Everybody I know tells me programmers should change jobs every 2 years, but I feel like maybe I struck gold the first time?

3 comments

Don't "need" to change jobs, but ensure you're not complacent, under-paid, or unemployable elsewhere. Best way to do this is to regularly interview.

I advocate every 6-12 months, even (or especially if) you're happy where you are. There's virtually no downside to doing this except for an unpleasant vacation day. Worst case is you still have your job you like. Best case is you get an offer that gets you a raise (either where you are or with a better company).

(Doing this I've gotten about a 10% raise every year for the past ~8 years - sometimes changing jobs but usually just presenting an offer to current employer - and I'm not a rockstar interviewer or anything.)

Why change if you don't see benefit in it. You won't know everything about your current work in two years, and you probably get the chance to do different things anyway.

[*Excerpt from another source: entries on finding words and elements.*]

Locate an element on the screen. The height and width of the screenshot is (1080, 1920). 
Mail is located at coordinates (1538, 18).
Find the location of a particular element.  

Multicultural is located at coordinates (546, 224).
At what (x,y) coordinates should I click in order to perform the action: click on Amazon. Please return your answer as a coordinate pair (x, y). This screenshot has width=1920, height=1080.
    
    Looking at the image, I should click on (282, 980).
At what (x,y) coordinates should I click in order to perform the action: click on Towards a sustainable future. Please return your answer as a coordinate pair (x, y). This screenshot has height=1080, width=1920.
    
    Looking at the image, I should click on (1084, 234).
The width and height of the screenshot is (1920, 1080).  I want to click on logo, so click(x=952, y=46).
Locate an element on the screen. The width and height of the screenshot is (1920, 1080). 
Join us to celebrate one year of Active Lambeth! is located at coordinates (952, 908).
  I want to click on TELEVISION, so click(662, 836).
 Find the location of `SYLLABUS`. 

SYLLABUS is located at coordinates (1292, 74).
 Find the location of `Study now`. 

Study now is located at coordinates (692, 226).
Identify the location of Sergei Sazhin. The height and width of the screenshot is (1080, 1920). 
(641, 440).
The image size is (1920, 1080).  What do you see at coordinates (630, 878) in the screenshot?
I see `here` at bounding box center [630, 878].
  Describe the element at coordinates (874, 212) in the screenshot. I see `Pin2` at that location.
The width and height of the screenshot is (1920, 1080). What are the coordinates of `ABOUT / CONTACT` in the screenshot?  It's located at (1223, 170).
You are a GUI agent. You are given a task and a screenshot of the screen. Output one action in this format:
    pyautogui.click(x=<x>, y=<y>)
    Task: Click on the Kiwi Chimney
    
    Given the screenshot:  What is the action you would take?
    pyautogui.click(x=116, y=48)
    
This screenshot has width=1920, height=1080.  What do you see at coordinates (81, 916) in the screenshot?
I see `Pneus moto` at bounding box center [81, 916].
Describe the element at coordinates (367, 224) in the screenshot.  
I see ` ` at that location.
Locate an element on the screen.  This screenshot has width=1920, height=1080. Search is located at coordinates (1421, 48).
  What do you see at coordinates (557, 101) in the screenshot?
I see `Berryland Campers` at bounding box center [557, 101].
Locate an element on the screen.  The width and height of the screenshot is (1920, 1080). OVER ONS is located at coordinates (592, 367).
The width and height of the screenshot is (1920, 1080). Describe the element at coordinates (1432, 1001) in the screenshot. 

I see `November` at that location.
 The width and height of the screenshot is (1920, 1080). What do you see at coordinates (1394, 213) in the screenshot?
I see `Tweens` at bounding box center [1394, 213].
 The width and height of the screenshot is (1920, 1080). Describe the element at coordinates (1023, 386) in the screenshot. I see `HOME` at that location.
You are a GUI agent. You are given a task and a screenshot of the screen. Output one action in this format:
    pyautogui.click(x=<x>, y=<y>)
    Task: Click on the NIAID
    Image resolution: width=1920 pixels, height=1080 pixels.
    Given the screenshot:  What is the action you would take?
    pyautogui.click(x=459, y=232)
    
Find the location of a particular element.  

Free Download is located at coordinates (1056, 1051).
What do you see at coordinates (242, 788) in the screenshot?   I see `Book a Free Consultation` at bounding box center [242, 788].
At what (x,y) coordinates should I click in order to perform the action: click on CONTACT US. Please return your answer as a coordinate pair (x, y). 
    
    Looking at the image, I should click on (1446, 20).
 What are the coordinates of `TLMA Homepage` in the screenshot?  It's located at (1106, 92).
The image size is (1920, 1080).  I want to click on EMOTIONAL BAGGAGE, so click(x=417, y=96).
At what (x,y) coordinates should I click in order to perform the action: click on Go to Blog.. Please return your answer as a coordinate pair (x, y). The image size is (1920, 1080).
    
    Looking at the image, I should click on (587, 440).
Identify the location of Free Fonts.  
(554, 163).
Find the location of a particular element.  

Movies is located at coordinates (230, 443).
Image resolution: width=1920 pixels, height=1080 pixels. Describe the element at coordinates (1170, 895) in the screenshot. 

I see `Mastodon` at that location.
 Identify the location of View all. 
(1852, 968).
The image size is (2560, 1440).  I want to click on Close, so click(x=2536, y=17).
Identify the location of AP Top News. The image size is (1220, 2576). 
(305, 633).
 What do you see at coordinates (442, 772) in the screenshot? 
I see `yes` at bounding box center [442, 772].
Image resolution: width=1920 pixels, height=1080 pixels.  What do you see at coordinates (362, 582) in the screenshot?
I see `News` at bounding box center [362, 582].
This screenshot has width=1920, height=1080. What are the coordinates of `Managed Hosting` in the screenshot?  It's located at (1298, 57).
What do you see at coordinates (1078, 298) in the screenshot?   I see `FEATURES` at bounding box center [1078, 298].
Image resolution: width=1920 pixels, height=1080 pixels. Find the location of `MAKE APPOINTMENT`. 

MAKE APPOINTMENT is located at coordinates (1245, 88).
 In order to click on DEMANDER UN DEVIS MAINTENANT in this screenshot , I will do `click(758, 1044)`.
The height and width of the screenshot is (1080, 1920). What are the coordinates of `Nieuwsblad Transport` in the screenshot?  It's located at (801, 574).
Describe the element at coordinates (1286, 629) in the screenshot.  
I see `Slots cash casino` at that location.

Enjoy your good fortune and be grateful. A lot of people hate their jobs. Even programmers.

Just make sure you're always able to get a new job if necessary. Basic stuff like keep learning something useful, don't tie yourself too much financially, etc.

You don't need to change jobs, but you should change projects/technologies as time goes on. I've been at the same company for 10 years now and I keep growing, but only because I've been on different projects throughout (Winforms -> ASP.NET -> WPF -> Angular -> Knockout/Java -> React/Kotlin).